Tony Judt wrote an article in the London Review of Books which began by asking, “Why have American liberals acquiesced in President Bush’s catastrophic foreign policy?” Bruce Ackerman and Todd Gitlin responded in The American Prospect with a manifesto that said in essence, “Who you talkin’ about, Tony?”

But Tony has simply observed what all of us have known for the longest time: genuine liberalism – hell, even centrism – has long gone missing from the mass political discourse in the United States. The closest anyone can find to a liberal on tv – and folks, I love them dearly, but Jon Stewart and Steve Colbert are comedians – are liberal hawks of the George Packer/Paul Berman/Peter Beinart variety.
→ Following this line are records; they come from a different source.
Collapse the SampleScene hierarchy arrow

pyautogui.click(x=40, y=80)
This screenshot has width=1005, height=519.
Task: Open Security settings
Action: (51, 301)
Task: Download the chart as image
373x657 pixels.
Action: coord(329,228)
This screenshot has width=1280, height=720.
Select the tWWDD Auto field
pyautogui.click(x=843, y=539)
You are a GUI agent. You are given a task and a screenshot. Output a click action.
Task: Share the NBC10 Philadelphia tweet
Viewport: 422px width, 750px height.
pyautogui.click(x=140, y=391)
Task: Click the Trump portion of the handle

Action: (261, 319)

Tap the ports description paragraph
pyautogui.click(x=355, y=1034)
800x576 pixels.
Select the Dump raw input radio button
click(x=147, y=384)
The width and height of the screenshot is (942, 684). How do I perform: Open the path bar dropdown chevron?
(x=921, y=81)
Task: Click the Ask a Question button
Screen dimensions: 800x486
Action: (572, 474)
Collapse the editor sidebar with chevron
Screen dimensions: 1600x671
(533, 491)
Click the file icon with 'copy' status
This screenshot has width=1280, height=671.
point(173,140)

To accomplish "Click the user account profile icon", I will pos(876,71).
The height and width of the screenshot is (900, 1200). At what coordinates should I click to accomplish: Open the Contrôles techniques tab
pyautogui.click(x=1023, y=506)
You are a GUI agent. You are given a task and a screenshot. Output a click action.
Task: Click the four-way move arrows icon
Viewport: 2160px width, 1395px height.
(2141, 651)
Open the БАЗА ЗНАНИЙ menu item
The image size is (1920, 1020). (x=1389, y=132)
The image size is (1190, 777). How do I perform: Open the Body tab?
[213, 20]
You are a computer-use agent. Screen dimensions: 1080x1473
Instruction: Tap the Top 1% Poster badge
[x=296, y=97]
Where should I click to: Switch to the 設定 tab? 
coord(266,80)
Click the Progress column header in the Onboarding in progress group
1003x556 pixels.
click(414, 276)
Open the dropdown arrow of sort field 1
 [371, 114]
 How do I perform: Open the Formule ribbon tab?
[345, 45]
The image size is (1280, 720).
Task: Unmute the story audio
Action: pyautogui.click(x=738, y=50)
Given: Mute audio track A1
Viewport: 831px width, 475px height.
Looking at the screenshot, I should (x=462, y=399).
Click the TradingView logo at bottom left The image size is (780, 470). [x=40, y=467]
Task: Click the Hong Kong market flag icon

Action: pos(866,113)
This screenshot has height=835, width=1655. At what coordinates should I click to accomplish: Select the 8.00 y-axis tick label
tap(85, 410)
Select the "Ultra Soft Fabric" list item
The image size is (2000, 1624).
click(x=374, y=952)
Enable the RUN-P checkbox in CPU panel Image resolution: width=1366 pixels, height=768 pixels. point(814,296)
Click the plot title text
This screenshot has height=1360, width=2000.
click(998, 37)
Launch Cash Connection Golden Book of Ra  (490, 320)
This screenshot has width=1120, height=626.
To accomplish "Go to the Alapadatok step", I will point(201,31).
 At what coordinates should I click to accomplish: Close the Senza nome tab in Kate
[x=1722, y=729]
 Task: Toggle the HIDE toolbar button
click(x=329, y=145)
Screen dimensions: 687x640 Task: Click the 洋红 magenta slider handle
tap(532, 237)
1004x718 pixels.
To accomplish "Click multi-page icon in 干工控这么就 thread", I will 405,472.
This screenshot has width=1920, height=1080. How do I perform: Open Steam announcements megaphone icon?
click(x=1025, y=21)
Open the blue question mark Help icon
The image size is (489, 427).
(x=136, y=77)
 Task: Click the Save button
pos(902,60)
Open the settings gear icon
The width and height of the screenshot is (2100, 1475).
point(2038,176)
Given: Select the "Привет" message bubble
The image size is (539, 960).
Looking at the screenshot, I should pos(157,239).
Judt makes this, unfortunately, quite clear by pointing out that in 1988, a “reaffirmation” of liberalism published in the NY Times was signed by, among others, Daniel Bell, J.K. Galbraith, Felix Rohatyn, Arthur Schlesinger Jr, Irving Howe, Eudora Welty, Kenneth Arrow, and Robert Penn Warren. Many positive things can be said about the people on the current list (which, btw, includes Arrow and Schlesinger), but in terms of name recognition and cultural status, it just isn’t the same. Who has taken their place? Not the signers of the Prospect manifesto, surely. Instead, those presently with name recognition and cultural status in America are genuine morons: Paul Wolfowitz, Bill O’Reilly, William Kristol, Max Boot, and, to take Pynchon out of context, the rest of the Whole Sick Crew.

Please don’t misunderstand. I am NOT saying that the signers are in any way lightweights. There are many important thinkers among the signatories. What I’m saying is that they have, at present, next to zero stature in mainstream American culture. To claim, as Judt did of the ’88 manifesto, that the present one is an “open rebuke” of a conservative president’s folly is to ascribe much more influence to the signers of this manifesto than they command in American intellectual, let alone political and cultural, life.

American culture has literally eliminated liberals and liberalism from any consideration of serious influence. What this esoteric little spat among the intelligentsia illustrates is just how much work we liberals have cut out for us in order to regain anything resembling serious stature, let alone influence, in the US.